She told him about Kansas, about her dream to escape banality and leap onto a stage. It seemed that they were both haphazard Vegas transplants—although maybe anyone and everyone who lived in the city was there only by chance. After all, Vegas was chance made tangible. She didn’t tell him her real name or reveal anything more than superficial details of her childhood, like taking refuge in the public library or pushing tacks into the bottoms of her shoes when she mimicked tap dancers. She left out the Aviator. She failed to mention her parents and sister Dawn. She merely said she’d been raised by relatives, and she thought he could tell by her tone that it was as good as being raised by wolves.
It wasn’t that she didn’t trust Javier; she did—implicitly, instantly. He was so utterly, oddly familiar. Rather, it was that she didn’t want for him to know the extent of her damage, just how faulty the product known as Ruby Wilde really was.
For their third date, she drove him out into the desert to watch the sunrise, drink coffee from a thermos, and eat flaky, marzipan-filled pastries from Freed’s Bakery. That morning, it was just below 40 degrees. Somewhat embarrassed by her relative wealth, Ruby skipped her fur coat and instead wore a thick turtleneck sweater over bell-bottom jeans and old, scuffed boots. In the nebulous gray dawn, they sat on the back end of her Karmann Ghia, looking eastward.
“The sky looks wounded,” she said. A thick band of deep lavender cloud sat like a heavy bruise on a meager sliver of red sky.

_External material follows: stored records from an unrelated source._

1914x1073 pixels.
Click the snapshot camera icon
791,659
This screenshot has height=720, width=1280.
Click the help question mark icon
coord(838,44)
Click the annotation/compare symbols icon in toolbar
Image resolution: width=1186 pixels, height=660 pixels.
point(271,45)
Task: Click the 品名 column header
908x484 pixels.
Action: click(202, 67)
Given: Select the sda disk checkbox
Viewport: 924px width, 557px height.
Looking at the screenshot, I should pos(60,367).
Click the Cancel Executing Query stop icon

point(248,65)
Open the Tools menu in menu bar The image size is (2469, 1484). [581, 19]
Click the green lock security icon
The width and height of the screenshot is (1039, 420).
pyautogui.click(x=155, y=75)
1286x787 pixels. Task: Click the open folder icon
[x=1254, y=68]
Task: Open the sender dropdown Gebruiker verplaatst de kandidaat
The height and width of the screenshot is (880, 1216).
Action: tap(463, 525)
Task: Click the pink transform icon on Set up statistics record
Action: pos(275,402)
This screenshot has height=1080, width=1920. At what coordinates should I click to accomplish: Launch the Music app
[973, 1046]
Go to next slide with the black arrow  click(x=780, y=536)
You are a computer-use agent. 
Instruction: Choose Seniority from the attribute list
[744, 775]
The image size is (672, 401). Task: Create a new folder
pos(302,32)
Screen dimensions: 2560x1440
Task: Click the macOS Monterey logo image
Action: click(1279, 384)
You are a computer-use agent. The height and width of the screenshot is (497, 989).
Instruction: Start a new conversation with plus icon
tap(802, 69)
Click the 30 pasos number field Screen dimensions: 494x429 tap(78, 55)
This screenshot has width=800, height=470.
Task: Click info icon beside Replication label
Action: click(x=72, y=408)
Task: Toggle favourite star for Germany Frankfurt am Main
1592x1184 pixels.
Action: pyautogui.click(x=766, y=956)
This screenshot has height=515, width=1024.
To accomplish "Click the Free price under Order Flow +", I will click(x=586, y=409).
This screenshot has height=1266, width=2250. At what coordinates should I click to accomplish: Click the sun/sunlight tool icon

“Is like your painter Rothko. Those lines, those soft bands of color, how they blend into each other.” He pointed.
“Will you teach me?”
“What?”
“About art. I don’t know enough. I need to know, for design school, and I don’t know anything.”
“I can teach you dad. And other things, too.”
He touched the angle of her jaw with his dawn-cool fingertips, turned her face toward his and kissed her deeply. His mouth tasted of coffee and cigarettes; she felt his bitterness on her tongue. Ruby slipped her own cold fingers beneath his hair, felt the heat at the back of his neck, and pulled him closer.
“I think maybe,” he said then paused. “Maybe today is our day.”
He was nearly featureless in the dim light, the sunrise still held at bay by the onerous bank of clouds.
“Yes,” Ruby agreed. “Our day.”
“We will have a lacy day,” he said, and she realized he meant lazy, easy.
She didn’t yet know where he lived, but she guessed that he must be ashamed of his circumstances, and so they went to her apartment.
* * *
—
HIS NIPPLES WERE a dark maroon, and his uncircumcised penis had a slight purple tint to it—a decided contrast to the variety of pink penises Ruby had known. She imagined him striding across a savanna, all sinew and barely restrained power. As she stroked his body, she knew that he was capable of running at great speed, of sinking claws into the shoulders of his prey and bringing it down. Ruby was eager to be devoured, eager to succumb. And so, she did.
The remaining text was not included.